Panthers’ head coach Ron Hunter, who entered his sixth season with 103 victories, was the head coach at IUPUI in downtown Indianapolis for 17 seasons and lived in the Indianapolis Pike High School district, where his son, R.J., was a standout performer before joining his dad when Ron Hunter took the Georgia State job.

R.J. Hunter plays for the Chicago Bulls and is a good friend of Thompson.

Thompson grew up near the Hunter residence and was friendly with the Hunter family, although Thompson attended Indianapolis Brebeuf Jesuit High School.

"I’ve always admired R.J, and knowing coach Hunter, he will have his team ready to play Friday night," Thompson said Wednesday. "Coach Hunter likes to change defenses a lot, so it’s a huge game for them, and a huge game for us.

"We need to bring the same kind of intensity against Georgia State as we brought against Villanova. I was talking to (assistant) coach (Kenneth) Lowe after the Villanova game, and he told me that if we bring that intensity every night, we won’t lose many games."

Purdue knows that Georgia State’s leading scorer — 6-foot-8 senior forward Jeremy Hollowell — will play with lots of intensity. Hollowell, who played high school basketball at Indianapolis Lawrence Central, was recruited by Purdue coach Matt Painter but ended up picking Indiana.
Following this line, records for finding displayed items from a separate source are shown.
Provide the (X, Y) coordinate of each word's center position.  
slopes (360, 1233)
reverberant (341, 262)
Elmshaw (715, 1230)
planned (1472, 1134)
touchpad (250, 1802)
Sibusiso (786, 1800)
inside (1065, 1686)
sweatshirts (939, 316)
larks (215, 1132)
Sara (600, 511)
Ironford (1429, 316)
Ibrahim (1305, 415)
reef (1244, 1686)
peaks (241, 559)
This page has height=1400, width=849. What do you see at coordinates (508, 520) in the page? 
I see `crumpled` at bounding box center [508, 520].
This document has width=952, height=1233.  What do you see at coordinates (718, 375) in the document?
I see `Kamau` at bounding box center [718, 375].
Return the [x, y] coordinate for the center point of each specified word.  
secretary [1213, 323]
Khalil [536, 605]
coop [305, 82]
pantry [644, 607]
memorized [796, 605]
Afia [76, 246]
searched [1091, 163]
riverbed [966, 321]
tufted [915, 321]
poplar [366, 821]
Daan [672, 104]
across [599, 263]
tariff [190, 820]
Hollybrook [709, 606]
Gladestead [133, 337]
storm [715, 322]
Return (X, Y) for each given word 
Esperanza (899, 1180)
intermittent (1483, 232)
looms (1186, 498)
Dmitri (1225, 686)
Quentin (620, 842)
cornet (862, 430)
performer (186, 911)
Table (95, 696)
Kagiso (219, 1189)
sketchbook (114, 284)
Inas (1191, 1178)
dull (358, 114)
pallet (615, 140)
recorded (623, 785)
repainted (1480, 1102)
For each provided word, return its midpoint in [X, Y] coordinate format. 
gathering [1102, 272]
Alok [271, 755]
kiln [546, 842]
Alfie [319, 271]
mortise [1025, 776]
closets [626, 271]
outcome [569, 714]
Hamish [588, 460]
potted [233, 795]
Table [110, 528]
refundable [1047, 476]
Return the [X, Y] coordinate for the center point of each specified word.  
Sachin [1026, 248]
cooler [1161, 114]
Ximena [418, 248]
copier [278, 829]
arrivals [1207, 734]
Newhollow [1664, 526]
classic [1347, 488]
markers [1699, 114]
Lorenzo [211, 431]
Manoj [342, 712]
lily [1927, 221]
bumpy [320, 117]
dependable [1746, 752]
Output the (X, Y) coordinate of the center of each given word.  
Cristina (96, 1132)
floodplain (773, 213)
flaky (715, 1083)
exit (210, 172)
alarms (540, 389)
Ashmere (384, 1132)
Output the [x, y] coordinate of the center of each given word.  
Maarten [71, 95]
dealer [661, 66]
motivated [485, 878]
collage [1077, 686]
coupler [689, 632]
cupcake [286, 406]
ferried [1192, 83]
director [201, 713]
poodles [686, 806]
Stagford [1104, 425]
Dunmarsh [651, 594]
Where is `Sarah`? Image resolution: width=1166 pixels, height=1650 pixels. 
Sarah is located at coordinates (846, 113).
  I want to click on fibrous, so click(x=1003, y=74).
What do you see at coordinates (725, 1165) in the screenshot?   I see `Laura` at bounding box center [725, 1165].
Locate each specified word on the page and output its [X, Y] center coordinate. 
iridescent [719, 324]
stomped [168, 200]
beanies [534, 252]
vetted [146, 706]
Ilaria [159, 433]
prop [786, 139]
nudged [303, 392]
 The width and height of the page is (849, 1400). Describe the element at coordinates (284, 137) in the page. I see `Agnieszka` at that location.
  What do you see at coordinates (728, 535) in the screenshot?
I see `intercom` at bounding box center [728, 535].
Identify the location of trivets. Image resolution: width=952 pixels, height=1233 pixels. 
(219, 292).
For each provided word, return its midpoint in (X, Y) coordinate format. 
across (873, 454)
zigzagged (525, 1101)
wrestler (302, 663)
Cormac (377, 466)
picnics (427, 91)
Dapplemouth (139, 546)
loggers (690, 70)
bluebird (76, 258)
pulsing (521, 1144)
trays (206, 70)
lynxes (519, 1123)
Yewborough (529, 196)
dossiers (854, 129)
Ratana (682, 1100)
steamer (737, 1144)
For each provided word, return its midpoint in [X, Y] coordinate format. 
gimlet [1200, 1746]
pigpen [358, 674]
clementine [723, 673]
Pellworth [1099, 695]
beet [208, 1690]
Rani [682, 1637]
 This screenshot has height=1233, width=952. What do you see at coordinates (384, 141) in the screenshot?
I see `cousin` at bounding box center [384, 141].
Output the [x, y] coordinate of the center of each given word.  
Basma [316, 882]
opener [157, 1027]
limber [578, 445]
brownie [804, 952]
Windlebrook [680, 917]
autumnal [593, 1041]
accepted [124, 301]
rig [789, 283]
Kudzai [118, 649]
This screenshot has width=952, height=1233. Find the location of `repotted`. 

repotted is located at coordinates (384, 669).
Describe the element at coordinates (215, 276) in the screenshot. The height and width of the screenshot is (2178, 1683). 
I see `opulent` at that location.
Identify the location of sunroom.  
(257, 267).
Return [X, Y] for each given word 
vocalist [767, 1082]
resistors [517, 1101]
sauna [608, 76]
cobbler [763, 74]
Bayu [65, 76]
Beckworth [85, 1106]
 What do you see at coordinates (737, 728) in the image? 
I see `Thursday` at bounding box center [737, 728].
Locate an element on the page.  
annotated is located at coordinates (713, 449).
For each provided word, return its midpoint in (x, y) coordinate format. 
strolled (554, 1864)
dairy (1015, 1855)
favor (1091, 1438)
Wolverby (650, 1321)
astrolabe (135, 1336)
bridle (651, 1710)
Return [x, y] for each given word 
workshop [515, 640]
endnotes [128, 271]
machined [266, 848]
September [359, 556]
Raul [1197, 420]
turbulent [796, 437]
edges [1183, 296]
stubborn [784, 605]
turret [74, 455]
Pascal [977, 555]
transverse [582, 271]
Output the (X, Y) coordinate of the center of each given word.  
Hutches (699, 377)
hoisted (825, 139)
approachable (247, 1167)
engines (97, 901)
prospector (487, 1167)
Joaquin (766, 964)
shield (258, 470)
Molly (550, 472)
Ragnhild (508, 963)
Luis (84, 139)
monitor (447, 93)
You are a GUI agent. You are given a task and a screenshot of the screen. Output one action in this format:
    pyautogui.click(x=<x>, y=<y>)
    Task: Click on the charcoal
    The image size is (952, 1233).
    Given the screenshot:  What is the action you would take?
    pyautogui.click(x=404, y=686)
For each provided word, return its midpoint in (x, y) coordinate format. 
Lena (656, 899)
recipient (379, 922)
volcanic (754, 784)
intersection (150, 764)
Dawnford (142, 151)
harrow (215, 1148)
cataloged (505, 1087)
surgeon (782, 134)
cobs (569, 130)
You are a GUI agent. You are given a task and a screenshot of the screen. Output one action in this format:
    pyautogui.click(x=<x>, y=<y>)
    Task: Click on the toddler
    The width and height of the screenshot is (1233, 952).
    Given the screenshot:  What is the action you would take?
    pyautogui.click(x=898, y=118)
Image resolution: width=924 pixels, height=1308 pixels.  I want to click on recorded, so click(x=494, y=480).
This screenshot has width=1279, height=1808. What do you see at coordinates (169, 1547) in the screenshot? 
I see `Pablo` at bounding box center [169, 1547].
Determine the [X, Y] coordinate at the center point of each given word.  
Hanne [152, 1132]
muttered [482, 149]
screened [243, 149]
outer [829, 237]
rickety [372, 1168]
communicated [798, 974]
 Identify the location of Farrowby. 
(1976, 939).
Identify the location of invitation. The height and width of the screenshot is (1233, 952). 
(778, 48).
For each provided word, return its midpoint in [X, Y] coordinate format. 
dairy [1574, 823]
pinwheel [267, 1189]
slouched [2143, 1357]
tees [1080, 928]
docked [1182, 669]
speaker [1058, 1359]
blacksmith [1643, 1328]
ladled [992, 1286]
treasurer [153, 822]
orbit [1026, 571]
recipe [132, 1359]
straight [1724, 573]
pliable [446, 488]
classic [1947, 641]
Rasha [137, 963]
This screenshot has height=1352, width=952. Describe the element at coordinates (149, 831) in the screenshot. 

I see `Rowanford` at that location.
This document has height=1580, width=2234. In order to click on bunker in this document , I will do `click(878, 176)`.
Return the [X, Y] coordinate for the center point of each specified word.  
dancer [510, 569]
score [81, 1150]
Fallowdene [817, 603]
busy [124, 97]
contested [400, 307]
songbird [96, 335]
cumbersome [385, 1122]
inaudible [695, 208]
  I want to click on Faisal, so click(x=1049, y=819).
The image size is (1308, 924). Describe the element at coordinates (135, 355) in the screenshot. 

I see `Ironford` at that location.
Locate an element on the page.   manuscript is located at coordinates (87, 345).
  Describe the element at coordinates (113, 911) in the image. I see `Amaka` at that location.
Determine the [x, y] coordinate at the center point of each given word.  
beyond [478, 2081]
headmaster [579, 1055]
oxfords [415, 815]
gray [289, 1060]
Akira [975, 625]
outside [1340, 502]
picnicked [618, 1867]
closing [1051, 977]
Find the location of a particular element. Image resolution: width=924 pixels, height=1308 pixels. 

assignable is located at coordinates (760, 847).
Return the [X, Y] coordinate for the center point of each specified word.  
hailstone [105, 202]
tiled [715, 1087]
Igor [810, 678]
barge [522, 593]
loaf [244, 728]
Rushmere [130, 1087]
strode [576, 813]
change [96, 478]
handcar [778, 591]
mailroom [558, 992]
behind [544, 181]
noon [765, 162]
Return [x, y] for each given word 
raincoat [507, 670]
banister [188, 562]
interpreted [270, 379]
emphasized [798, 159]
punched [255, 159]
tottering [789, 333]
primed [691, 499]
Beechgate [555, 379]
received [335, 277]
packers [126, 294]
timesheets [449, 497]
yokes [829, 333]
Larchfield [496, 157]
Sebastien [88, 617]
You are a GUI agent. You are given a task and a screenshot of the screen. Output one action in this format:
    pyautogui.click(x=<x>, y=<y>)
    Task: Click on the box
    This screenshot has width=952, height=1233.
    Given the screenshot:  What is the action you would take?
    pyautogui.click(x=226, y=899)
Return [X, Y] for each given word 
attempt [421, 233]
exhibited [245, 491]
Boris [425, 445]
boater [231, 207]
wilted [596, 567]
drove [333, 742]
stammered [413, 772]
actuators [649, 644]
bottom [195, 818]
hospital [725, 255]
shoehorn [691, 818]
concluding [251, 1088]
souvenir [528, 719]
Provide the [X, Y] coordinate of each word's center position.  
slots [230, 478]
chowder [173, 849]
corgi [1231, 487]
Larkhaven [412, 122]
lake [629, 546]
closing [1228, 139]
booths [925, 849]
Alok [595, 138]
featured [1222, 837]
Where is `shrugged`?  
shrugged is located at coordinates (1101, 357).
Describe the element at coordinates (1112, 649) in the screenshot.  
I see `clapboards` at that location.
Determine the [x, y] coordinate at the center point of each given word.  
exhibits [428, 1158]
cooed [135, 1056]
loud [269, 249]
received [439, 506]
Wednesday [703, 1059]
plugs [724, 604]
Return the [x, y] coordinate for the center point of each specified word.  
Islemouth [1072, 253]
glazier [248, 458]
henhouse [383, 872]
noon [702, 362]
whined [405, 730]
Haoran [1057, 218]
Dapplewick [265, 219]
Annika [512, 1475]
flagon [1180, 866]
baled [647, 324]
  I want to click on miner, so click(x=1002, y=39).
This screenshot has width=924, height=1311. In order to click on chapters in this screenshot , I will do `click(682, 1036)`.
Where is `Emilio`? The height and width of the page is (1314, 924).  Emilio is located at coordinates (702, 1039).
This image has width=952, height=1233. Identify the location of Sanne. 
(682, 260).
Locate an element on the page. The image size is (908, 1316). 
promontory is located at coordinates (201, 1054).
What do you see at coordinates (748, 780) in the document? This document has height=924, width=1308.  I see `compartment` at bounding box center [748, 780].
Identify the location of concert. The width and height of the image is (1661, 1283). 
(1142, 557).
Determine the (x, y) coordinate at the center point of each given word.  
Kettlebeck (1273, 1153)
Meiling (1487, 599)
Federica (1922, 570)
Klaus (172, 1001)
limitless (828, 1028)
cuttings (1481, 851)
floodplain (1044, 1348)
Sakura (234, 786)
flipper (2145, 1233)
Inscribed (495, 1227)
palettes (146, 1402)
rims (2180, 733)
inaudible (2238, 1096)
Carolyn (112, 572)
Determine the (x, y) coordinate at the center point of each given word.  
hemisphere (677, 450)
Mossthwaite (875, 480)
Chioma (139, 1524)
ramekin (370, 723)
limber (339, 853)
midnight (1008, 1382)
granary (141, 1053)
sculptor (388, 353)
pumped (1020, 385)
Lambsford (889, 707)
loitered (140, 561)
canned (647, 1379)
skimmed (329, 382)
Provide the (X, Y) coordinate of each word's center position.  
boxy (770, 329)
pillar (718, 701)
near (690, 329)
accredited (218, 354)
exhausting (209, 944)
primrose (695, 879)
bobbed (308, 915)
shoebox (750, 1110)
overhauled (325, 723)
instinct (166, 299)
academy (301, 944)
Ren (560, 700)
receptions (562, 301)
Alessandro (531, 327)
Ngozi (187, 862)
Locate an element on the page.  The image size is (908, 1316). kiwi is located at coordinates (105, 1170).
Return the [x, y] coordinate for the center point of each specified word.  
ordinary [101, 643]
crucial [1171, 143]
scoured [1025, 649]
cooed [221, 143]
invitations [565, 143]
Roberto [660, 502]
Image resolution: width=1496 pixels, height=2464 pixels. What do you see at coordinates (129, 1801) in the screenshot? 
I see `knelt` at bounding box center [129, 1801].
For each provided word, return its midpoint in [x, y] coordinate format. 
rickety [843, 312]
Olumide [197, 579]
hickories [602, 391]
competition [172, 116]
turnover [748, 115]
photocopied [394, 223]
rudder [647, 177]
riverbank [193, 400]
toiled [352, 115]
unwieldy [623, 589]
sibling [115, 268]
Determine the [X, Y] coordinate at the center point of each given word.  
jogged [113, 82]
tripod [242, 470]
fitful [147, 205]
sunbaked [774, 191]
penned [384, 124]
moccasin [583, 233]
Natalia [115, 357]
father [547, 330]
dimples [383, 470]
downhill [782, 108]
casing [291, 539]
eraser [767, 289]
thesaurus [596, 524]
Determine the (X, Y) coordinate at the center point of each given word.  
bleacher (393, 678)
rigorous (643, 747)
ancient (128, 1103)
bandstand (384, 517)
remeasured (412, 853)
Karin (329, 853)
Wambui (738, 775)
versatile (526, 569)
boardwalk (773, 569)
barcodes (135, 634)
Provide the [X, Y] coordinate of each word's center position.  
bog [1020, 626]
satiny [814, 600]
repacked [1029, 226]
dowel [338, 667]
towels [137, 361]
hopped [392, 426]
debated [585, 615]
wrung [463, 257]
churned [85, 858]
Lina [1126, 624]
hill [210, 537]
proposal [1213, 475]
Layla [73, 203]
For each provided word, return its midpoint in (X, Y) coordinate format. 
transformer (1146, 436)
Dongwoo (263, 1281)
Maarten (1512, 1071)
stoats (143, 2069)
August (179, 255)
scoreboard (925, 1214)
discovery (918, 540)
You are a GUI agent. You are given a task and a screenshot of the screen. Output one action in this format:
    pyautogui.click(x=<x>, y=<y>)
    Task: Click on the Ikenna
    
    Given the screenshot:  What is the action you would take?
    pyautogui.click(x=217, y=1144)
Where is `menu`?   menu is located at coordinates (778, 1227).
Hollowell transferred to Georgia State and is averaging 21.5 points and five rebounds.

Purdue forward Vince Edwards, who had 10 points, four rebounds and eight assists in Monday’s loss to Villanova, believes Georgia State will encounter a Boilermaker team that is eager to play after its performance against the 2016 national champions.

"We are excited about where we are now and how we can keep building," Edwards said. "There really is no ceiling as to where this team can go.

"We had some miscommunication on ball screens and some other mistakes against Villanova, but they are little things that we can correct. That’s one of the reasons we are excited to get right back out there and play Georgia State."

Georgia State’s primary task will be coping with Purdue’s 7-2 junior center Isaac Haas and 6-8 sophomore power forward Caleb Swanigan.

Haas is averaging 22 points and 4.5 rebounds, and Swanigan is averaging 21.5 points and 14 rebounds. Haas has made 17 of 21 shots from the field, and Swanigan has made 15 of 26.